Their talents? Well, for those newcomer audiences to this ongoing saga, there's the masked Rorschach (Jackie Earl Haley), a sociopath with an ever-changing "Rorschach blot" mask who breaks thugs' fingers, dorky Dan Dreiberg (Patrick Wilson) who's a genius with gadgets, the smug Adrian Veidt (Matthew Goode) who has licensed his identity as Ozymandias, "the smartest man in the world," and seductive Laurie Jupiter (Malin Akerman) who unwillingly inherited her mom's superhero status. She loves Jon Osterman (Billy Crudup), a.k.a Dr. Manhattan. A government experiment had both destroyed him and granted him unimaginable superpowers that made him a weapon for the U.S. military.
It is Rorschach who sees a sinister connection between the murder of The Comedian and a coming apocalypse.
The film, with its often sharply observed cultural and political themes in more than a few cannily written dialogue segments, takes its cues from its bleak and barren comic book origins. It attempts to ground extensive violence into strong character and emotional values soundtrack by cleverly cued songs (Bobby Dylan's "The Times They are A-Changin'," Simon & Garfunkle's "The Sound of Silence," plus Richard Wagner's "Ride of the Valkyries"). But in that, it fails. Those attempts come off as terribly ordinary.

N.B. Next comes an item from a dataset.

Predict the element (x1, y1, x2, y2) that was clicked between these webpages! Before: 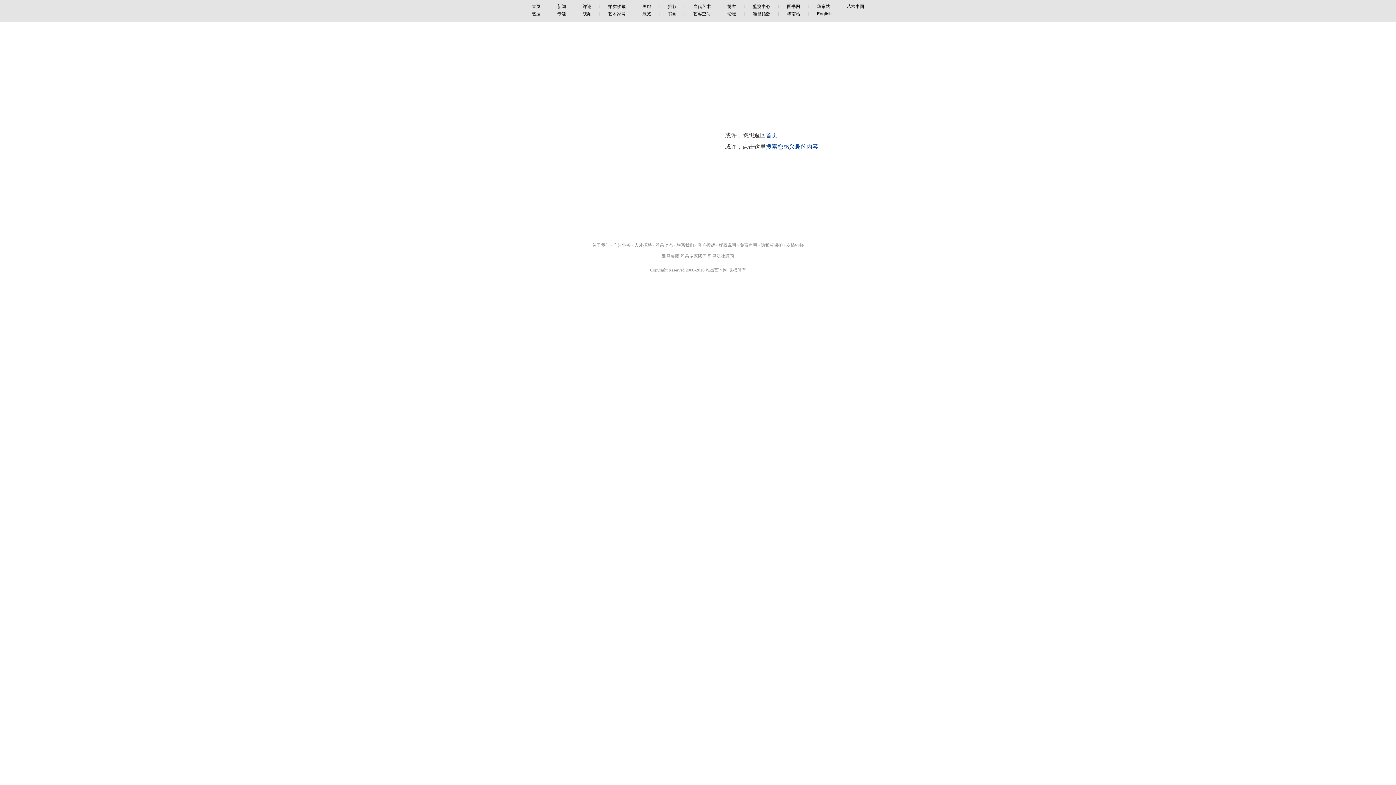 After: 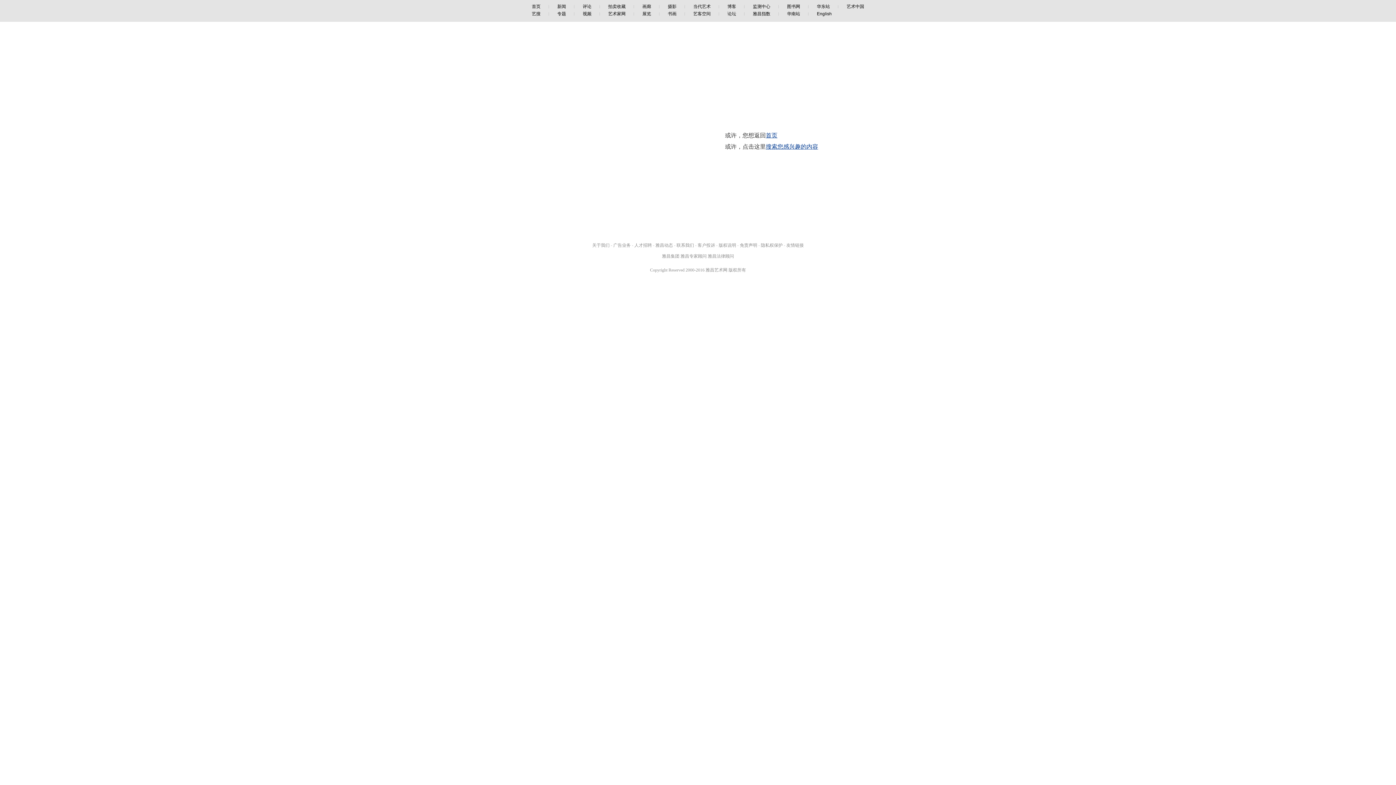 Action: bbox: (766, 132, 777, 138) label: 首页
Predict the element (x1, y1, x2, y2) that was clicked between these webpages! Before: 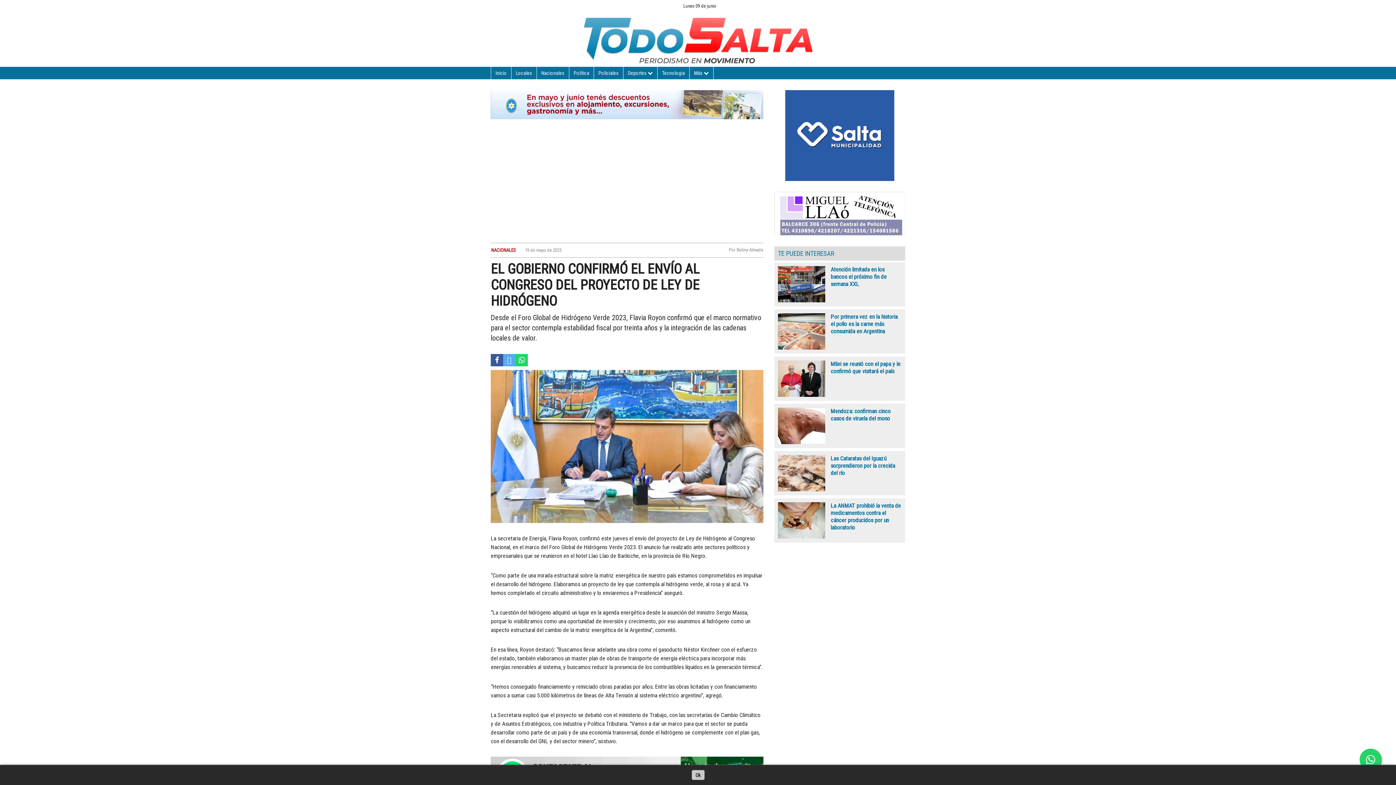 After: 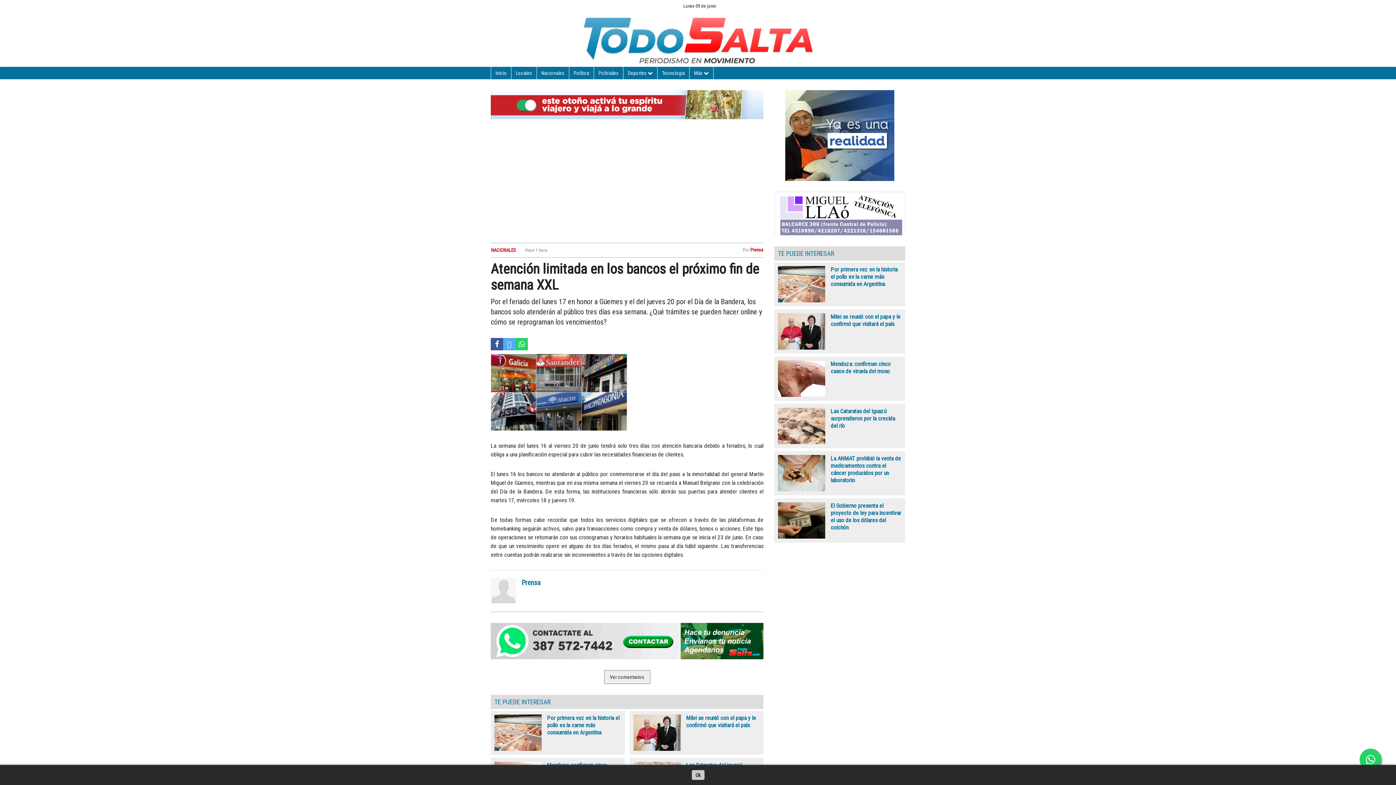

The cast is ensemble, that is, not centered on any one. Intellectually, the film thrusts almost satirically, and often effectively, at modern examinations of chaos and order in a context of loony fanaticism and will in the way of The Joker and Batman, even as it pokes generously at the denseness of men, in particular military and presidential authority, in their macho- and ego-driven parodies of power. It has conventional murder mystery elements and various judgments on the subject of heroism.
Indeed, "Watchmen" lays doubt on notions of heroes and villains even as the survival of humanity under the protection of the Watchmen is in itself called into question.
The film draws no world calamity into play that it cannot depict with stratospherically spectacular screen dynamics. Watch Manhattan being consumed by nuclear blasts at the street level, or the incineration alive of a couple standing together in a kiss as their skeletons remain Watch the grandose representations of the planet Mars.
How, you may ask, is the film going to resolve all this? The final interactions are embarrassingly trivial. You may find yourself blanching in chuckles as the empty final statements. But hey, I was glad I saw this movie and do regard it as a landmark production. There really is something missing in your life's artistic experience, however ugly it may project itself to you in this film.